2012.06.06 Life at 50+ makes me want Elderhostel

Written by David Green.

By COLLEEN LEDDY

Flipping through the April/May AARP magazine this weekend, I noticed a two page ad about their “Life @ 50+” event in New Orleans this September and yearned to go.

The event features celebrity speakers, “lifestyle and learning” sessions, tours, exhibits, and even an opportunity to help with the redevelopment of New Orleans by volunteering to do work in the neighborhoods.

The AARP ad brought to mind thoughts of the Elderhostel program (now called Road Scholars). Back in the 80s and 90s, my in-laws used to take trips to fascinating places where they took classes and learned new and interesting things—but didn’t have to take any tests or write papers. It was like college for grown-ups without the stress of getting good grades. What could be more fun?!

Back then, you had to be 50 to participate or be married to someone who was. I considered it one of the perks of marrying an older man. David is seven years my senior and I couldn’t wait for him to get older and turn 50 so we could go on an Elderhostel trip. 

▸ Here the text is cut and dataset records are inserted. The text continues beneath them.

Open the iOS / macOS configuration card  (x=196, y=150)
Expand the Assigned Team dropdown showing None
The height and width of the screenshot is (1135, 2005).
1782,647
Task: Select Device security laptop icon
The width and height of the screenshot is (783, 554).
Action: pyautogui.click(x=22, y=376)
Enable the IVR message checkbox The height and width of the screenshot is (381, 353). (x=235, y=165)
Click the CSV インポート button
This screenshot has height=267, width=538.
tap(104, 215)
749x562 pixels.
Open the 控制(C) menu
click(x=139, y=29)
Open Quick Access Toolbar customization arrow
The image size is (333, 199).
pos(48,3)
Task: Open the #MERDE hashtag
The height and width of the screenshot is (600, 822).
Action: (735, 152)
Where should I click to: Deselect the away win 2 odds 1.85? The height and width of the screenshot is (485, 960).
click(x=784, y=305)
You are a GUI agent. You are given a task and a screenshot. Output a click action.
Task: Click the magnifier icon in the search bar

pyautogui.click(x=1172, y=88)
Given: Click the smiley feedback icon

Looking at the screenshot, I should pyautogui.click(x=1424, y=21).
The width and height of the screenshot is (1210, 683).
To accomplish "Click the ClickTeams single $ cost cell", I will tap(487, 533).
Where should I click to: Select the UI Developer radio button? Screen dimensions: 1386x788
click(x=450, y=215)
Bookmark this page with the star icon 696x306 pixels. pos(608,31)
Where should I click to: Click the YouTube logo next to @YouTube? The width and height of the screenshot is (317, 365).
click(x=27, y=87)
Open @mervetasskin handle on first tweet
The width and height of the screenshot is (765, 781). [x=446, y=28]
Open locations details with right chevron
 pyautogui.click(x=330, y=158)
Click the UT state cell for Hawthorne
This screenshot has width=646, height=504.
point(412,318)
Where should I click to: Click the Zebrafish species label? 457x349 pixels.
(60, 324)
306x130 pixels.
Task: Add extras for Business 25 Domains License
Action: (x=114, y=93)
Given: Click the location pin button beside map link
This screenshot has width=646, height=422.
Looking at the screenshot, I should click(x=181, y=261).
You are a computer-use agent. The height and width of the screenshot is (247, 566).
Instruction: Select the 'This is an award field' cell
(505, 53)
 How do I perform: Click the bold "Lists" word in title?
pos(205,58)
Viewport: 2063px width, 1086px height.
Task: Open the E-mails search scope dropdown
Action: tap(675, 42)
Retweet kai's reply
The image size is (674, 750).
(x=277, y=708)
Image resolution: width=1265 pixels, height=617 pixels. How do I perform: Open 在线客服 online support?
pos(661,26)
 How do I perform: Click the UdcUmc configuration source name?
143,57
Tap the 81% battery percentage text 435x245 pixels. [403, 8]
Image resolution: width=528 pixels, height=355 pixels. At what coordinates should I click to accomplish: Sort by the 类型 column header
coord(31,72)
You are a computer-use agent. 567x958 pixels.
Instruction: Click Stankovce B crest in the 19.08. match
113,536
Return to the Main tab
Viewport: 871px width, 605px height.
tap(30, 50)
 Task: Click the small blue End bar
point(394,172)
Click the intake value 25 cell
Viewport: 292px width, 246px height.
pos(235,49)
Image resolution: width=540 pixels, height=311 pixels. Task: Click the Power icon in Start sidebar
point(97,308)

But when David turned 50 eleven years ago, Ben was just starting college and Rosie and Maddie were still at home. We wouldn’t have gone on trips without them, so Elderhosteling went on the back burner. 

Age-wise, I think now must be the time we should be going, but we’re both so busy with our jobs that it’s not really feasible. And with Ben and Sarah expecting our next grandbaby Oct. 5, Elderhosteling isn’t happening. We’d much rather spend our money visiting our kids and grandkids.

That is, as long as our kids don’t ever divorce us. That was the next thing I flipped to in the AARP magazine. ”When Your Kid ‘Divorces’ You” was a sidebar to the article, “The Stranger in Your Family: You’ve raised them. Now they’ll barely speak to you. What’s driving the rise in parent-child estrangements?”

I moved from that depressing article to an essay about appreciating old people; it cheered me up considerably. I was well into it before I wondered who wrote this pleasant article, and lo and behold, discovered it was our friend Elizabeth Berg, the New York Times bestselling author who visited the library three years ago.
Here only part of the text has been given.